Stored records
----------

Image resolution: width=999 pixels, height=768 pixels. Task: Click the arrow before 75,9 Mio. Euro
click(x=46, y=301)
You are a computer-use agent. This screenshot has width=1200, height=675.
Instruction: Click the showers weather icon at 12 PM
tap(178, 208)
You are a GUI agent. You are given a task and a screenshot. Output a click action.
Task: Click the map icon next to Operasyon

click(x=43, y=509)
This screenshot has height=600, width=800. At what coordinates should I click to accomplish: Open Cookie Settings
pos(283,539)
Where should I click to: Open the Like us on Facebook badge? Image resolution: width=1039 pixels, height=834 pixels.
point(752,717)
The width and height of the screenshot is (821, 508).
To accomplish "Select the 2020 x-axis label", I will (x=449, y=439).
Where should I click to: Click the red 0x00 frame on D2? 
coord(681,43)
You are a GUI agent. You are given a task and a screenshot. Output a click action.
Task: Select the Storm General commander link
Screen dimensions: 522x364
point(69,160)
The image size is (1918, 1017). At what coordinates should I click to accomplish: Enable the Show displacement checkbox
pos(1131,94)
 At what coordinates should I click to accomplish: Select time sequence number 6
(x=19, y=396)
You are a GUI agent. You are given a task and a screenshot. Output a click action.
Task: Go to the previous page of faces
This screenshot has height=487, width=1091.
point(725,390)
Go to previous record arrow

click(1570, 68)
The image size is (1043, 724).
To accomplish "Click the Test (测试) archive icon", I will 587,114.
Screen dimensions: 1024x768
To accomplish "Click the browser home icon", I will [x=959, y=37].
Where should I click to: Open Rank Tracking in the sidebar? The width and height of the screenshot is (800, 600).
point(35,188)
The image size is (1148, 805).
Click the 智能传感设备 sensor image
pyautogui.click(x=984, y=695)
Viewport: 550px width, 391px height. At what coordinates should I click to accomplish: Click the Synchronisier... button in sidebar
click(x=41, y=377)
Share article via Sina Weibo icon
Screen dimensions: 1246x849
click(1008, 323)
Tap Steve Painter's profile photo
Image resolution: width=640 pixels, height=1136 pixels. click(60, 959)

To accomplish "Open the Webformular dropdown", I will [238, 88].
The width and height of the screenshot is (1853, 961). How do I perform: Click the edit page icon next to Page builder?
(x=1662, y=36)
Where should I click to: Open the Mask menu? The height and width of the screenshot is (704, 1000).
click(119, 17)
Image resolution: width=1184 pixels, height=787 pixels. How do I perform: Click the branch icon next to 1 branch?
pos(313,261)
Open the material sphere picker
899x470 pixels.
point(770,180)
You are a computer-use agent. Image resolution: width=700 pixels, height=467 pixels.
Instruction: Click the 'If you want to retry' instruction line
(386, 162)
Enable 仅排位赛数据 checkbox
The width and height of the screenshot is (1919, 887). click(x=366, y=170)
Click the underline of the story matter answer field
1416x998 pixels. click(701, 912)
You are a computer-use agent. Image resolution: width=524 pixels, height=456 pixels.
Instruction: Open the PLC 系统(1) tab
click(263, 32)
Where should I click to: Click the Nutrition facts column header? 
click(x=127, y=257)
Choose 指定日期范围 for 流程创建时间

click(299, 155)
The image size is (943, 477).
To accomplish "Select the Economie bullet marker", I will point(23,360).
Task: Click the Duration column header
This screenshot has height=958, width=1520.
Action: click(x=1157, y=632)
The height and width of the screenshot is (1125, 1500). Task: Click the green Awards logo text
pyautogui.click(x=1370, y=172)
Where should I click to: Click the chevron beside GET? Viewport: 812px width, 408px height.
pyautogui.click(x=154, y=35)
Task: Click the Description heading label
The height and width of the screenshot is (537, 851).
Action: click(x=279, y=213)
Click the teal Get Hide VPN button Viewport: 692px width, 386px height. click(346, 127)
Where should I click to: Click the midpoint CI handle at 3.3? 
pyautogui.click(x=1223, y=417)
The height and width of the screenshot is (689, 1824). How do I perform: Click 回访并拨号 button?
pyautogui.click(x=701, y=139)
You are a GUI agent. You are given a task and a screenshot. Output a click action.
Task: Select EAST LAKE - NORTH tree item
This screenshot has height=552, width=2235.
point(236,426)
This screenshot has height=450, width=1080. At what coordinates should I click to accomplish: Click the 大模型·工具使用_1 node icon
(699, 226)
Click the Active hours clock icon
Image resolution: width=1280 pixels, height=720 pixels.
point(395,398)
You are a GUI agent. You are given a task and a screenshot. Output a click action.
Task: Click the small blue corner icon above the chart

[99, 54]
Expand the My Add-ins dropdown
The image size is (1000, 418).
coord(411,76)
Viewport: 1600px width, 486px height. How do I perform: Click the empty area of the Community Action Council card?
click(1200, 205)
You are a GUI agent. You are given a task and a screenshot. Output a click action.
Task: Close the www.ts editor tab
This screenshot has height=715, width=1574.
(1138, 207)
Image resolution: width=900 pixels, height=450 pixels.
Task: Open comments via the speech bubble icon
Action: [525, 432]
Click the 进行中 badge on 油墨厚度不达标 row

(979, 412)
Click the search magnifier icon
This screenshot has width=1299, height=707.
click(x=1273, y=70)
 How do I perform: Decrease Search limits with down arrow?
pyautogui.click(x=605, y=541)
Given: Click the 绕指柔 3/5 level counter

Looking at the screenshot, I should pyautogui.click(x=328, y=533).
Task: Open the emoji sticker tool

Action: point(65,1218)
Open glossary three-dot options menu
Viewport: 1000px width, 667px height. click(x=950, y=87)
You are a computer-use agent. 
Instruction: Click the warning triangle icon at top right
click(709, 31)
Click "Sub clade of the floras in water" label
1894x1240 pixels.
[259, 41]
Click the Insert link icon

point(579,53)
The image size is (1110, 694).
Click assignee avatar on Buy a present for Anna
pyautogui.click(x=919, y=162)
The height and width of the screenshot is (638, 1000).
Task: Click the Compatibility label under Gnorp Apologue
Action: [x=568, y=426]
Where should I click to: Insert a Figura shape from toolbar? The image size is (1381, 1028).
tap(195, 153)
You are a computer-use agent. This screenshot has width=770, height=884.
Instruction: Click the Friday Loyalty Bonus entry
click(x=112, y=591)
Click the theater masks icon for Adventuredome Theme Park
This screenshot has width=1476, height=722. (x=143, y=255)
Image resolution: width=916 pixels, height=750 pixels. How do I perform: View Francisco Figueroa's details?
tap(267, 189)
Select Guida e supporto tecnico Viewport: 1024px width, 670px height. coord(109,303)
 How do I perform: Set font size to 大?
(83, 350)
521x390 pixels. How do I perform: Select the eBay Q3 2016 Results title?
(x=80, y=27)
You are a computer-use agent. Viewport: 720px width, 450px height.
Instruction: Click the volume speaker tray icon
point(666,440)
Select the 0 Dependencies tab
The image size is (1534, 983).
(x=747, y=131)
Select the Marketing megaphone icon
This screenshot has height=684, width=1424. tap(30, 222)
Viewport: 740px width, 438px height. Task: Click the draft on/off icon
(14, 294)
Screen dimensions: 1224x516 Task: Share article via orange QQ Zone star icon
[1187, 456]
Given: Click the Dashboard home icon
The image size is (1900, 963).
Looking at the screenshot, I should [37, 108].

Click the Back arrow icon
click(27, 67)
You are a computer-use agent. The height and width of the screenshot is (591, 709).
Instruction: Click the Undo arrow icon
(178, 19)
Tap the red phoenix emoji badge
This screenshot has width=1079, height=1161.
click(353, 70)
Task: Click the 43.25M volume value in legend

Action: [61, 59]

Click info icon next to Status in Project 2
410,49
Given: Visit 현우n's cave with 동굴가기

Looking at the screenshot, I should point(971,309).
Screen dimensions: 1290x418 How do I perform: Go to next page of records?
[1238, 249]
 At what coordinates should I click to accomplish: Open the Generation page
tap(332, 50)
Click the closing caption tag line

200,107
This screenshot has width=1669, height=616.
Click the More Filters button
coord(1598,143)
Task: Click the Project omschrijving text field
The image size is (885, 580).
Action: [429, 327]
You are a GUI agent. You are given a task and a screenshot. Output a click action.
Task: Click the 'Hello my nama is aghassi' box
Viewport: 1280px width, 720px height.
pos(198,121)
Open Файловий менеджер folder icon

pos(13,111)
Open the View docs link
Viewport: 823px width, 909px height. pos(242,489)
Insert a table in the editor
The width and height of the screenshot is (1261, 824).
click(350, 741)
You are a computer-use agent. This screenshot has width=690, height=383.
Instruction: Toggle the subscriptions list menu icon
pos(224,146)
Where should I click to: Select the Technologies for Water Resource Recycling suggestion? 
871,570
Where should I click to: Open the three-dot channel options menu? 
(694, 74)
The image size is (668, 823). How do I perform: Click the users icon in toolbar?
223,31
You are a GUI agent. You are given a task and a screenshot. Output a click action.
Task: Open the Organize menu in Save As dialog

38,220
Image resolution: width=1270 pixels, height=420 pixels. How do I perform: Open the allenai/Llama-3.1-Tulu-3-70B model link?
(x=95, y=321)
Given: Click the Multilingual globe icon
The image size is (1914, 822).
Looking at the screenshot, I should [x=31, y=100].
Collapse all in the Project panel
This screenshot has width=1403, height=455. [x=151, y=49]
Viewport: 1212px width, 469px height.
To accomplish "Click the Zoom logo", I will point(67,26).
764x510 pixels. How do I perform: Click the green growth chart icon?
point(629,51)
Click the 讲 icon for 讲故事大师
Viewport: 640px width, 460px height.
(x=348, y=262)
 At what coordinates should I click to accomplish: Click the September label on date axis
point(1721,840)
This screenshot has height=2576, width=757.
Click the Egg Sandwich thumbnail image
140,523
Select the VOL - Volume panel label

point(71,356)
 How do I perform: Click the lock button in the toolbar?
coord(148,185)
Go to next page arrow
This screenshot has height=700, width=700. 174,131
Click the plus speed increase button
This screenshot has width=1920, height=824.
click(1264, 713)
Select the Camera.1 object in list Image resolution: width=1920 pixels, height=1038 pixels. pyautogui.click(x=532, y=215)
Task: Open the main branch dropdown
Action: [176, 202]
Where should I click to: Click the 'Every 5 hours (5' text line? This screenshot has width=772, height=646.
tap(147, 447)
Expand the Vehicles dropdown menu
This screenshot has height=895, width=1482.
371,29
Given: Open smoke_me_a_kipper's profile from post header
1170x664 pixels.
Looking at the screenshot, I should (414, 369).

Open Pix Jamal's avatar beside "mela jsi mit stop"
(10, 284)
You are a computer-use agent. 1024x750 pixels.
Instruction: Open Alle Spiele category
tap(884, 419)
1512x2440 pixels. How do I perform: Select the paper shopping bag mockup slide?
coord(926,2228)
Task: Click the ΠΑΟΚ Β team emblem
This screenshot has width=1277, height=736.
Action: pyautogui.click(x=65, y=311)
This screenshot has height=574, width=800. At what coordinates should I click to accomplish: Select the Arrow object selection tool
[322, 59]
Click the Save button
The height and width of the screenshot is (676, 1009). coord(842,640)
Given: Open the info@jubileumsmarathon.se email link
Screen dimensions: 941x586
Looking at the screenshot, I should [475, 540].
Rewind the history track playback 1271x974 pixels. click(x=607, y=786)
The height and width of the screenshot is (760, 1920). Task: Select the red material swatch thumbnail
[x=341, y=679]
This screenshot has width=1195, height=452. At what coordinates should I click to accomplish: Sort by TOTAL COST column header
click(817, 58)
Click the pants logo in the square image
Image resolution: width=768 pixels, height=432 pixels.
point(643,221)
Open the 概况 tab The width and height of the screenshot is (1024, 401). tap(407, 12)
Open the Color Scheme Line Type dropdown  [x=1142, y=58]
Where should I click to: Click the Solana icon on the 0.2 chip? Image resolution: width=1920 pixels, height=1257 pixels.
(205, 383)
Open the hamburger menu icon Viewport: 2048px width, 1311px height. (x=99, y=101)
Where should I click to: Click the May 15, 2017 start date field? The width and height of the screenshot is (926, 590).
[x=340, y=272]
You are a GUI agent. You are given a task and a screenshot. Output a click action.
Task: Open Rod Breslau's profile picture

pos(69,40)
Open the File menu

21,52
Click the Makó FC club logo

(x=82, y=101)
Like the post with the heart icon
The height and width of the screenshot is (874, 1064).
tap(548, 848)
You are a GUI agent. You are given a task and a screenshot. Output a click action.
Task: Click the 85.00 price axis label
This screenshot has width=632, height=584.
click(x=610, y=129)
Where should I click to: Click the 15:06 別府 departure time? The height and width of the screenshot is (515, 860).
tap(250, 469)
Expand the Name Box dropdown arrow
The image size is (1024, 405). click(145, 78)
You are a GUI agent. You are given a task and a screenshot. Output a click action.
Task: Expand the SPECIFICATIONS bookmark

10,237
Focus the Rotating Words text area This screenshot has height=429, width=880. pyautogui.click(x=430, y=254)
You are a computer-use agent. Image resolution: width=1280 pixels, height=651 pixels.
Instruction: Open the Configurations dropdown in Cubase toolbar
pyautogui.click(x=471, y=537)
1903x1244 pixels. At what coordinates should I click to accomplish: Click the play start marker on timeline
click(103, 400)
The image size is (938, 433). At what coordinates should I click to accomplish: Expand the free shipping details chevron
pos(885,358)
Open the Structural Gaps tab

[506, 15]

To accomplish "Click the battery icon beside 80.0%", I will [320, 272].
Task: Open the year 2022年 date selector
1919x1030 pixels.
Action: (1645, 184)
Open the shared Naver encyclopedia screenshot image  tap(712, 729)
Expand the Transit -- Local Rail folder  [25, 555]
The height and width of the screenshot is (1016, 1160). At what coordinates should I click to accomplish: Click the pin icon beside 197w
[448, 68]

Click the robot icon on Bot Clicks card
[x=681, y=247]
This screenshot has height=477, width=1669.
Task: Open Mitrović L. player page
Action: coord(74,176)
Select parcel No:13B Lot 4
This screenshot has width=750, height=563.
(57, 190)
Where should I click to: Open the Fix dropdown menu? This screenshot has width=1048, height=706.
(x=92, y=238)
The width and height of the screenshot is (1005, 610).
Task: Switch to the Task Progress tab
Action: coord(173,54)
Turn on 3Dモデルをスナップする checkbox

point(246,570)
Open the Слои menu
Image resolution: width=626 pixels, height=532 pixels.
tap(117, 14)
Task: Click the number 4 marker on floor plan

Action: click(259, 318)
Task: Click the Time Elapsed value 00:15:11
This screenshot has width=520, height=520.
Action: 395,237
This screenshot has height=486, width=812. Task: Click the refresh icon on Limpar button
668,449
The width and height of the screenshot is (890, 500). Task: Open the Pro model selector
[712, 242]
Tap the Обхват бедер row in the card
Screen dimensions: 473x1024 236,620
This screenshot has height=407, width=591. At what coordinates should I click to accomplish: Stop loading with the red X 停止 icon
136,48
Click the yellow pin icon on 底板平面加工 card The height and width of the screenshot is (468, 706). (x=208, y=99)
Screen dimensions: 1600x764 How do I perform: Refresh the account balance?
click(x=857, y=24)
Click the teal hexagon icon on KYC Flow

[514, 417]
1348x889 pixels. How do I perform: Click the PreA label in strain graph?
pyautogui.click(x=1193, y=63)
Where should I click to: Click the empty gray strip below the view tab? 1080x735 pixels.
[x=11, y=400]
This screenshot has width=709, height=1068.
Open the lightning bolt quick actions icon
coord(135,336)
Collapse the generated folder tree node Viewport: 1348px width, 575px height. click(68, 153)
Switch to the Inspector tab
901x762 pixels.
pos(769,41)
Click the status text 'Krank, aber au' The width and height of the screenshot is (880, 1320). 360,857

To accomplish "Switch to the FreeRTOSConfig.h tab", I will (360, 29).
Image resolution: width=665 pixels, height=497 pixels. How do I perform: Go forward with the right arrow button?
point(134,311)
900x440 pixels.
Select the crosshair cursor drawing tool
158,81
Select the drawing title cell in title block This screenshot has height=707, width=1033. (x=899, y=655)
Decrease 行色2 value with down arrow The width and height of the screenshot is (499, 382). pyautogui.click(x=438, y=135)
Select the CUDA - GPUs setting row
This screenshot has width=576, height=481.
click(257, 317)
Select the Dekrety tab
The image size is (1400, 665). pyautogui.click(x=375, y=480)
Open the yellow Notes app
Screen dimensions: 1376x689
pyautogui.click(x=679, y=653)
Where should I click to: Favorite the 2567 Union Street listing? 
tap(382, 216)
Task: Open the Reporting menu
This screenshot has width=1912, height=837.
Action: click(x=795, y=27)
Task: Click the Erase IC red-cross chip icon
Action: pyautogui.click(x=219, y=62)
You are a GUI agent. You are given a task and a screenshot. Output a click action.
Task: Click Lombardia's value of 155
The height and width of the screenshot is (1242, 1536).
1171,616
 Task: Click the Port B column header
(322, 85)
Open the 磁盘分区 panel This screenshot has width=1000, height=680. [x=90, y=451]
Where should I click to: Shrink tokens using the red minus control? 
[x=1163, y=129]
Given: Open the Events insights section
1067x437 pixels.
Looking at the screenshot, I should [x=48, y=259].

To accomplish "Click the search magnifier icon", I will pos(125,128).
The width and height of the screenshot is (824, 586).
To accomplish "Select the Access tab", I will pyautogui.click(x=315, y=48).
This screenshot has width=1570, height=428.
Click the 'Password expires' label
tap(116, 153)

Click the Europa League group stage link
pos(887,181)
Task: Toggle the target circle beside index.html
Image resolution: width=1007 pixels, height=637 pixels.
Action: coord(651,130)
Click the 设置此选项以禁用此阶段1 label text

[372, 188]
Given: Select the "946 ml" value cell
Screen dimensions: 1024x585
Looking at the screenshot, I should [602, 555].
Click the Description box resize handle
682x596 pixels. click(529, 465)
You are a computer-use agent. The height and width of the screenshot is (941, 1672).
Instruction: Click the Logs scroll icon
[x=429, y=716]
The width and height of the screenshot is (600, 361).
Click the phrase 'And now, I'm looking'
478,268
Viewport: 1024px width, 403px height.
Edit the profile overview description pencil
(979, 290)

----------

For the entries shown above, give the number of lines that include the word "home", without any other text.

→ SOLUTION TO THIS EXERCISE:
2